【体験! 個性派ゲストハウス#9】
「明日、女子ドミ(女性専用ドミトリー)を一人で予約したいんですけど、空いてますか?」
2月のある日。私は冬の外房を訪れるべく「お茶の間ゲストハウス」に予約電話をしていた。
「はい~。明日ですね~。はい~。大丈夫ですよ~」
耳に届く電話の向こうの声は、と~ってもか細く、と~ってもお~っとり(文字で書くとふつうに見えるけれど…)。
いろんなゲストハウスに泊まってきたが、こんなにスローリーなオーナーさんは初めて! ゲストハウスのオーナーというと、ちゃきちゃきな感じか、淡々としている人が多い印象なのだ。それとは180度違う雰囲気が電話の向こうから溢れてくる。いったいぜんたい、こんなおっとりオーナーが営む宿はどんなトコロなのか!? 当日が、俄然楽しみになってきた!
*庭からみた「お茶の間ゲストハウス」。2月は、宿のまわりもとっても静か。*
千葉の外房線「上総興津駅」(かずさおきつ)から徒歩約7分。夏にはたくさんの海水浴客で賑わうビーチ・守谷海岸沿いに建つ築80年の古民家。黄色いのれんが揺れる玄関。ココが本日の宿「お茶の間ゲストハウス」。
外房のオフシーズンである2月に、私がココへ来た理由。それは、コレ! 「お茶の間ゲストハウス」の晩ごはんの刺身定食! これを、食べてみたかったのだ。(要予約)
*この日の刺身はソウダガツオ。イセエビが入る日はイセエビ(時価)が注文できるときも!*
ゲストハウスは基本的に素泊まりの形態が多い。だが、ココ「お茶の間ゲストハウス」では、プラス料金で日替わり定食(¥700)が頂ける。さらに、プラス¥300で刺身付きにもできるという破格のお安さっ!!
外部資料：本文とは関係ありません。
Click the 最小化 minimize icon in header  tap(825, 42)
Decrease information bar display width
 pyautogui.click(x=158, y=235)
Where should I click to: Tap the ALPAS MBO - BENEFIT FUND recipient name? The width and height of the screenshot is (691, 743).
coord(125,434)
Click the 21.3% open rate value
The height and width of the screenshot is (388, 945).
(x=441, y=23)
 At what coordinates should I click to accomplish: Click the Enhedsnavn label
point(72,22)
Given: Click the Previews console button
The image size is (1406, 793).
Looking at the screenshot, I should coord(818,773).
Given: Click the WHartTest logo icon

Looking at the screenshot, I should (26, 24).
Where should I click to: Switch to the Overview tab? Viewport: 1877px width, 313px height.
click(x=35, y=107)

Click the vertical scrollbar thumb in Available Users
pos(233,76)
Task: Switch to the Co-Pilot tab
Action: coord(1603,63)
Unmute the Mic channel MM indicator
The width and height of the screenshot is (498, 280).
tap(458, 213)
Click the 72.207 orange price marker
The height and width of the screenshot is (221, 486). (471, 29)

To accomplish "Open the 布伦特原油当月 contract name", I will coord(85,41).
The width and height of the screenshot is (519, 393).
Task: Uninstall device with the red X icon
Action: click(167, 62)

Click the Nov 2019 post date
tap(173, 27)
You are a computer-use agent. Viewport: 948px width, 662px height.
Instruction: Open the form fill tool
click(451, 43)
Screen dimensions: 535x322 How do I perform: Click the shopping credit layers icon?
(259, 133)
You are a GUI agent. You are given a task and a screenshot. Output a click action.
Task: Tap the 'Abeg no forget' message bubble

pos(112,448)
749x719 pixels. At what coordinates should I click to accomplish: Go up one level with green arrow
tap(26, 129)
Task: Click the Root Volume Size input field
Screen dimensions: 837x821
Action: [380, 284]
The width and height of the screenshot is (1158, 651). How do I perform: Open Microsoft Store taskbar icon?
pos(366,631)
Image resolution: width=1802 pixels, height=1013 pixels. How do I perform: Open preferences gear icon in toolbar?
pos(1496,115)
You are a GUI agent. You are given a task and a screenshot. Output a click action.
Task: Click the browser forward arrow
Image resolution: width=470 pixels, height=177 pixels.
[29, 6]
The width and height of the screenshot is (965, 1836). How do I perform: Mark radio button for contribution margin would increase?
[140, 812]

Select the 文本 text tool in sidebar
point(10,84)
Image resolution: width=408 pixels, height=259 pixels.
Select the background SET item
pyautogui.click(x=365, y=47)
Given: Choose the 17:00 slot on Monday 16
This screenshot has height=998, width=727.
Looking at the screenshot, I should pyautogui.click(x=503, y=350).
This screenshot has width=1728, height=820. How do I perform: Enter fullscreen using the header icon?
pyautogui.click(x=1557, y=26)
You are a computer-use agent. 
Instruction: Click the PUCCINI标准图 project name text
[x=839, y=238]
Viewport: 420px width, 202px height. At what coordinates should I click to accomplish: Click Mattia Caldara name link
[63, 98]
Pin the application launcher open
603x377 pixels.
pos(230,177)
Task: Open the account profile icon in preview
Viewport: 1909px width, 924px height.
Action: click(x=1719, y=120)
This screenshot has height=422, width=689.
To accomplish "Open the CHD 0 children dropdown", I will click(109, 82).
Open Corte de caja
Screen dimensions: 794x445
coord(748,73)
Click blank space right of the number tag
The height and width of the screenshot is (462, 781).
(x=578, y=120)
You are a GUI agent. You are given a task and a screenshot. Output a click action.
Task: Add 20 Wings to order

「このへんは、魚も野菜も本当に安くておいしいんですよ!」と、旦那さん・洋治さん。
ところで、この洋浩さん。さっきから彼の服装が気になって仕方ない。「東灘」と書かれた酒蔵の藍染の前掛けなんぞを腰から下げておられるのだ。そのいでたちは、ゲストハウスオーナーというよりも酒屋さんと言った方が断然しっくりくる。そして、それはあながち間違いでもなかった。
「お酒もあるんで、よかったら~」と、洋治さんに差し出されたドリンクメニュー一覧。ペラっとめくるなり、おののいた!!
*記載されている地酒だけでも、13種類!*
コ…ココは居酒屋か!? 目を疑った! アルコールの品揃えがハンパない! しかも、この地酒の数! ボトルでもグラスでもたのめるという。下手な居酒屋より品揃えがいいんではなかろうか!?
「以前、地元の酒蔵で働いていたんですよ~。だから、品揃えがこんな感じになってまして(笑)」そう言いつつ、私が頼んだ純米酒を出してきてくれる洋治さん。
ちなみに、奥さん・春奈さんの前職は、老人ホームなどに食事を作る仕事。酒と食のプロがココに揃ってるではないか!? そりゃ、居酒屋並のメニューになるのも頷ける。